RECORDED DATA >>
══════
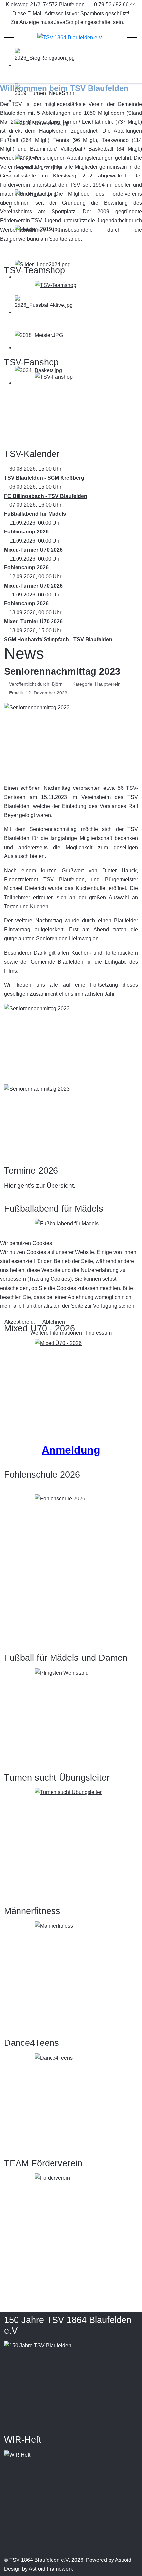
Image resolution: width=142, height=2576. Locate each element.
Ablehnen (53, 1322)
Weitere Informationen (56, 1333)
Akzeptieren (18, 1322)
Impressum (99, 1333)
══════
AIM OF THE EXERCISE >> Write the listing out a second time exactly, dropping all images.

REPLY >>
Image resolution: width=142, height=2576. Locate each element.
Ablehnen (53, 1322)
Weitere Informationen (56, 1333)
Akzeptieren (18, 1322)
Impressum (99, 1333)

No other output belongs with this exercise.